On Mon, 23 Jun 2025 at 21:13, Federico Bruni <[email protected]> wrote:

> Il giorno lun 23 giu 2025 alle 12:31:48 +02:00:00, Hans Aikema
> <[email protected]> ha scritto:
> > Going by the code comments the layout in 2 columns is just a
> > coincidence of your screen-width and raster layout is supposed to
> > dynamically manage the number of columns in the grid based on the
> > width of the viewing area, so on an infinitely wide monitor you'd have
> >
> > 1 | 2 | 3 | 4 | 5 | 6 | 7 | 8
> >
> > and on a slighty more realistic ultrawide monitor you might get
> > something like
> >
> > 1 | 4 | 7
> > 2 | 5 | 8
> > 3 | 6
> >
> > due to the wider viewing area
> >
> > and on a small viewing area you'd get
> >
> > 1
> > 2
> > 3
> > 4
> > 5
> > 6
> > 7
> > 8
> >
> >
> > whereas the two pages layouts would always contain fixed number of
> > columns (2) and would scale the pages to fill the available width.
>
> You are right, thanks!
>
> Then the name candidates might be:
> Dynamic layout
> Responsive layout
>
> and a tooltip should describe it better.
>
> I'm testing it now and it seems quite buggy.

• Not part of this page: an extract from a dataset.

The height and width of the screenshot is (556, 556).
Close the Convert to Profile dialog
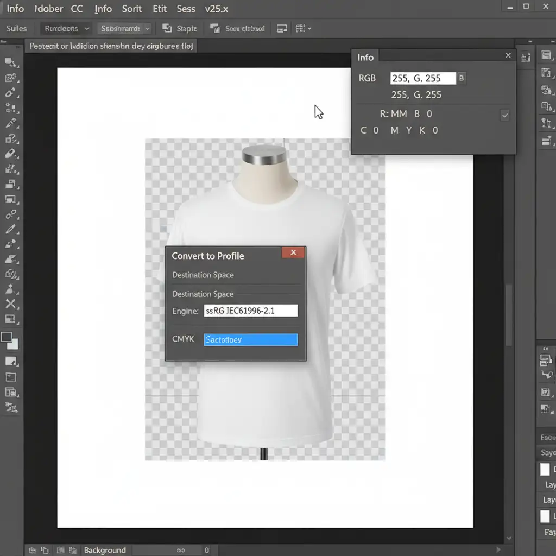[x=293, y=252]
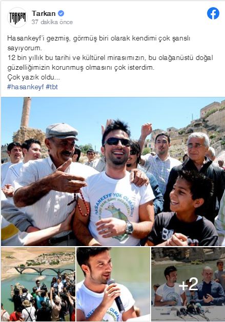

Probably nobody uses it,
> but the reason may be that it's not clear what it does.
>
>
>
>
>
I was unaware of it, though it’s not super-useful to me with everything on
one screen.

The word ‘raster’ in English is borrowed from the German word for ‘screen’,
and almost exclusively refers to pixels on a screen. So I think it is
misapplied here. I think ‘Grid layout’ would be most intuitive for English
speakers.

In Raster mode you can switch between horizontal and vertical layout:

1 | 2 | 3
4 | 5 | 6
7 | 8

versus

1 | 4 | 7
2 | 5 | 8
3 | 6

Horizontal mode makes more sense to me. When I first looked at it in
vertical mode (because I normally have single pages scrolling vertically),
I thought it looked like a booklet, which it wasn’t.